Gross Sees Helicopter Cash for Economies From Central Banksby
Income support needed as robotization threatens employment
Janus manager says alternative is `visit to austerity rehab'
Billionaire bond manager Bill Gross, who has criticized central banks’ asset purchases as a Ponzi scheme, said the next step in economic stimulus efforts may be so-called helicopter money showered into people’s pockets without new private borrowing or taxes.
“Drop the money from helicopters,” Gross, manager of the $1.3 billion Janus Global Unconstrained Bond fund, wrote in his monthly investment outlook for May. “There is a rude end to flying helicopters, but the alternative is an immediate visit to austerity rehab and an extended recession. I suspect politicians and central bankers will choose to fly, instead of die.”
Helicopter money is an idea conceived by the late economist Milton Friedman and touted by former Federal Reserve Chairman Ben Bernanke. The fiscal stimulus is built by a cycle of central banks purchasing treasury debt without using funding from private lenders or taxpayers. Ray Dalio, the head of the world’s largest hedge-fund manager, said earlier this year that stimulus will have to shift from targeting investors and savers to spenders and consumers.
The Fed, the European Central Bank, the Bank of England and Bank of Japan already have been “stealthily” deploying a type of helicopter money by expanding their balance sheets to stimulate economies for six years through programs such as quantitative easing, according to Gross.
“The money in essence is free of expense and free of repayment as long as the process continues uninterrupted,” the fund manager wrote.
Gross, 72, has written often about the failures of central bankers. In his April investment outlook, he warned that the policy makers must spur economies to reflate by 2017 to keep banks and insurance companies in business and reward individual savers. In February, he wrote that central bankers were “increasingly addled” as their policies failed to generate traction for growth.
In his new outlook, Gross said investors should expect helicopter money through a new round of quantitative easing, perhaps even in the U.S., “in a year or so.”
Bank of England Governor Mark Carney said last month that he isn’t a believer in using helicopter money to stimulate economies.
“You end up in a compounding Ponzi scheme that exacerbates, and there’s not a way of structuring around that,” Carney told U.K. lawmakers on April 19. “It becomes a problem when you start to take away the stimulus when the economy recovers, when your policy actually succeeds, because we don’t have an asset on the other side that meets that liability, and the only way we can meet that liability is by creating more of that liability.”
The need for more helicopter money and government support of personal incomes is increasing as jobs are lost to technology, Gross wrote. From computer-controlled vehicles to computer-driven investing, millions of workers are threatened with obsolescence by robotization and automation. Education and job-training initiatives won’t do much to stimulate the economy, according to Gross.
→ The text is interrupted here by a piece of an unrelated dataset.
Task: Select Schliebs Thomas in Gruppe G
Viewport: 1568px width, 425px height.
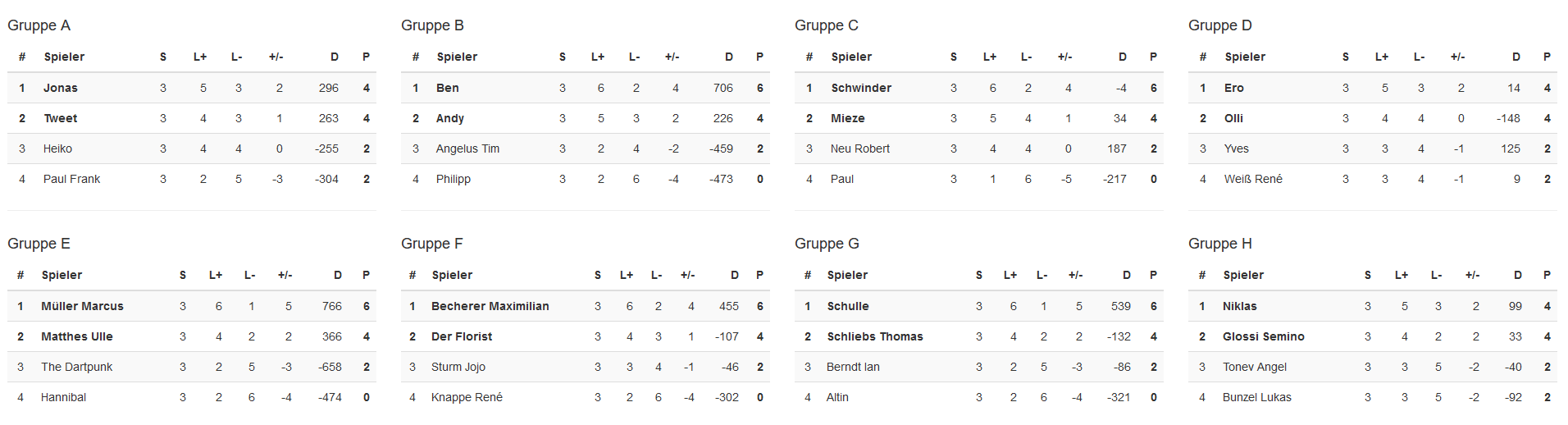Action: pyautogui.click(x=875, y=336)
“Our new age economy -- especially that of developed nations with aging demographics -- is gradually putting more and more people out of work,” he wrote. “If more and more workers are going to be displaced by robots, then they will need money to live on, will they not? And if that strikes you as a form of socialism, I would suggest we get used to it. Even Donald Trump claims he won’t leave anyone out on the street.”
Using helicopter money would deprive central banks of political independence by giving them such a big role in fiscal policy, according to Gross. It also may fuel inflation, but that would make it easier for governments to pay off their debt, he said.
Gross, whose unconstrained bond fund returned 2.6 percent this year and 1.7 percent since he took over management in October 2014, laid out investment implications for an economy that faces the prospect of helicopter money.
“Interest rates will stay low for longer, asset prices will continue to be artificially high,” he wrote. “At some point, monetary policy will create inflation and markets will be at risk. Not yet, but be careful in the interim. Be content with low single digit returns.”